• _Text segment_

********

The government is planning to evaluate its subsidised tuition scheme for 16-to-19-year-olds – after almost a quarter of eligible providers opted out of the fund in its first year.

A prior information notice has been issued by the Department for Education to alert researchers that they will soon tender for a supplier to measure the impact of the 16 to 19 tuition fund.

The scheme was launched last year, backed with an initial £96 million, as part of the government’s education recovery package to combat lost learning caused by Covid-19. An additional £222 million has since been earmarked to extend the scheme into 2021/22.

It aims to support small group tuition for sixth form-aged students in English, maths and other subjects that have been disrupted by the pandemic. Students are eligible if they have not achieved a GCSE grade 4 or 5 in English and/or maths or have a grade 4 or above and are from an economically disadvantaged background.

The information notice states that the research will aim to find out how the fund has been used by schools, colleges and training providers, how it has supported learners, and how it can be improved in “future years” – hinting that the scheme could be extended beyond 2022.

Researchers will also seek to measure the impact of the fund on educational attainment, whether this differs by type of course and learner characteristics.

The notice warns that the “universality” of the fund makes designing an impact evaluation “challenging” as there is “no significant control or comparison group”.

********

• _Records shown_
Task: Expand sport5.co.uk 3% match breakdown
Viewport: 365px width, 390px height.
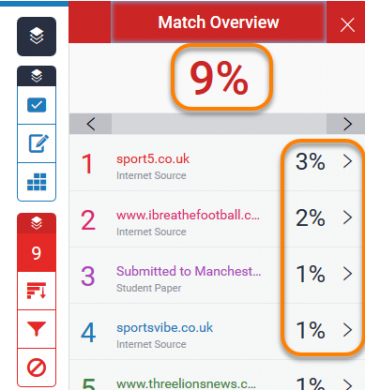Action: click(347, 162)
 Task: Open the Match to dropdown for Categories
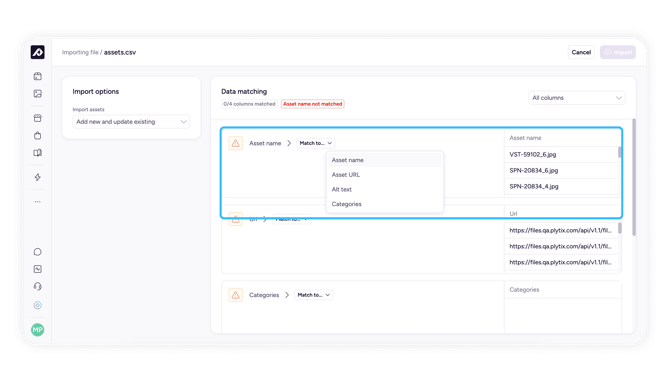314,295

********

• _Instructions_
A: According to the article on the 16 to 19 tuition fund, how much money initially backed the scheme when it was launched?
B: Reproduce verbatim the passage of the tuition fund article that runs from "The government is" up to and including "its first year.".

• _Numbered responses_
A: £96 million.

B:
The government is planning to evaluate its subsidised tuition scheme for 16-to-19-year-olds – after almost a quarter of eligible providers opted out of the fund in its first year.